Denver, holding the title for the second-largest migrant population per capita in the nation after New York, finds itself in a dire situation.

The city’s Democratic Mayor Mike Johnston expressed his frustration over Congress’s failure to pass a border security deal, a step he believes could have mitigated the national and, consequently, Denver’s migrant crisis. “Today is a day the residents of Denver should be heartbroken,” Johnston said on Instagram last Thursday. “And they should be furious because we know we have a humanitarian crisis in this city.”

Johnston continued to express his dismay “We should all feel heartbroken and furious about our government’s failure to act on the migrant crisis.” The Senate’s attempt to link border security funding with foreign aid for Ukraine, Israel, and the Indo-Pacific faced rejection.

Criticized by Republican lawmakers for its lackluster approach to securing the border the bill was dismissed by House Republicans and did not survive the Senate.

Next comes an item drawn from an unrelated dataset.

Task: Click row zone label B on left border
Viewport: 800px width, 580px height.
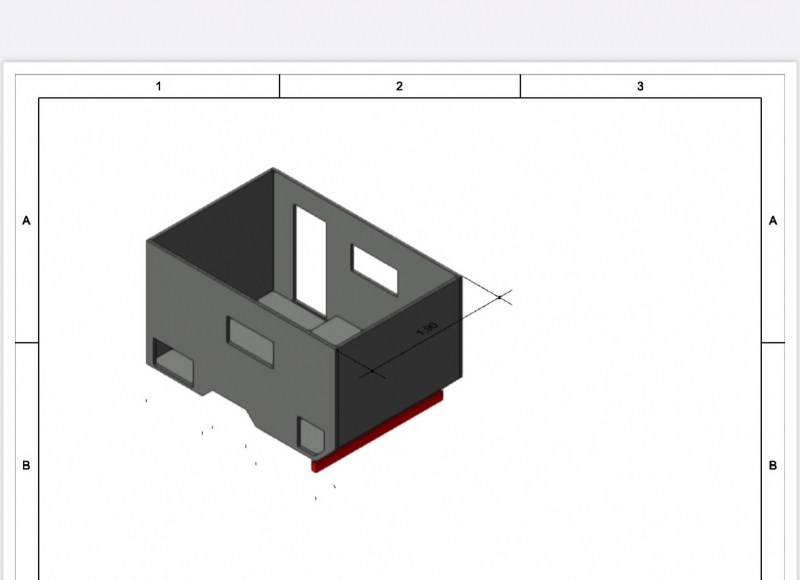Action: tap(26, 465)
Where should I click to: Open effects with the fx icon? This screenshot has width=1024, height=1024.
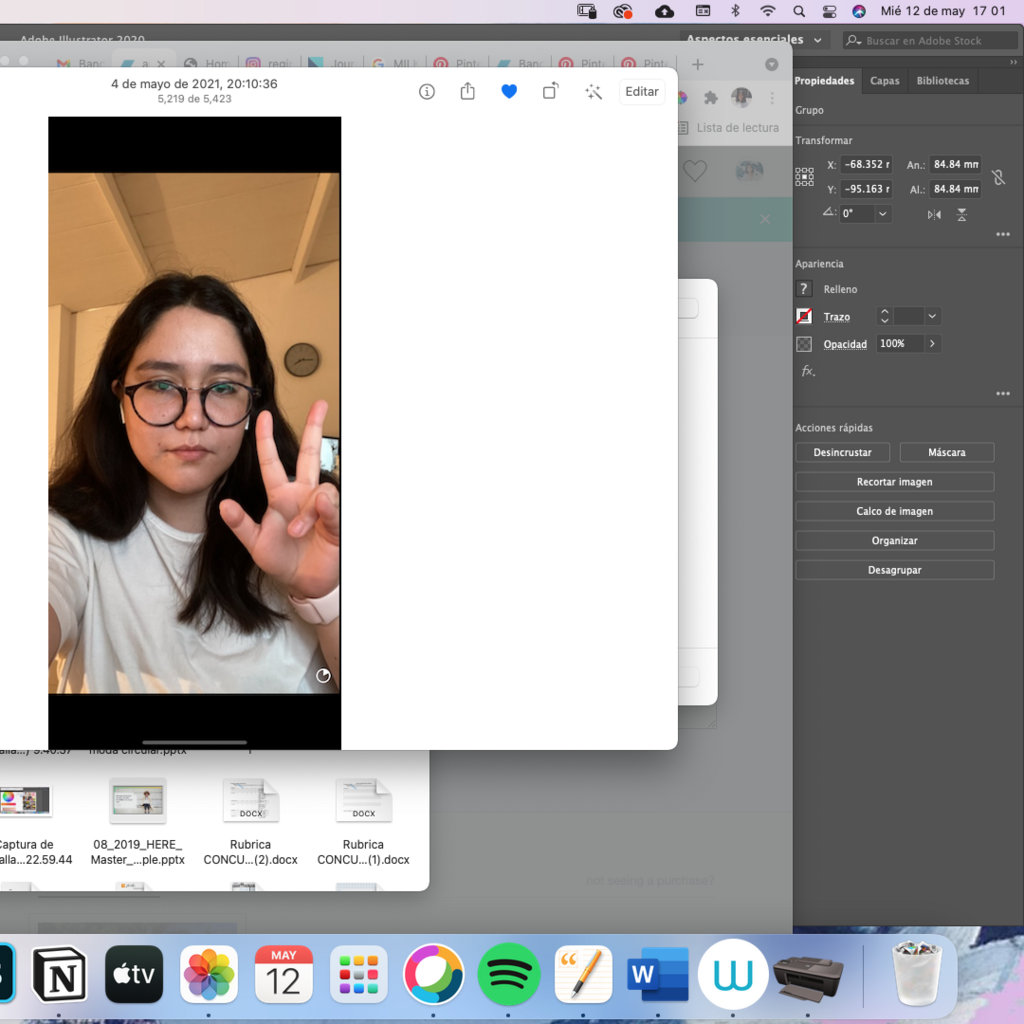(808, 371)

Denver’s growing apprehension for the lack of federal assistance is palpable. With a population of 713,000, the city has welcomed over 40,000 migrants in the past year, placing a significant burden on its resources. The financial toll is staggering, with more than $42 million spent on housing and food supplements for migrants in 2023 alone. The local public schools are also feeling the strain, incorporating thousands of new students at a cost exceeding $17.5 million. Healthcare provisions for the migrant population add another $10 million to the city’s expenditures.

The crisis spans the entire city, with projections estimating an additional $180 million needed throughout 2024 to sustain the migrant aid efforts. This situation has forced Denver to prioritize budget cuts in favor of funding these services. A Senate bill, had it passed, would have granted sanctuary cities like Denver $1.4 billion in reimbursements. To date, the Biden administration has reimbursed Denver with $11 million, falling short of the city’s request for an additional $2.6 million.

Johnston’s plea underscores the collective effort needed to address the situation. “Denverites have done their part, the city will do our part. The federal government failed to do their part,” he stated on Friday, emphasizing the necessity for shared sacrifice to navigate this challenge.

Johnson didn’t answer to requests for comments by the media.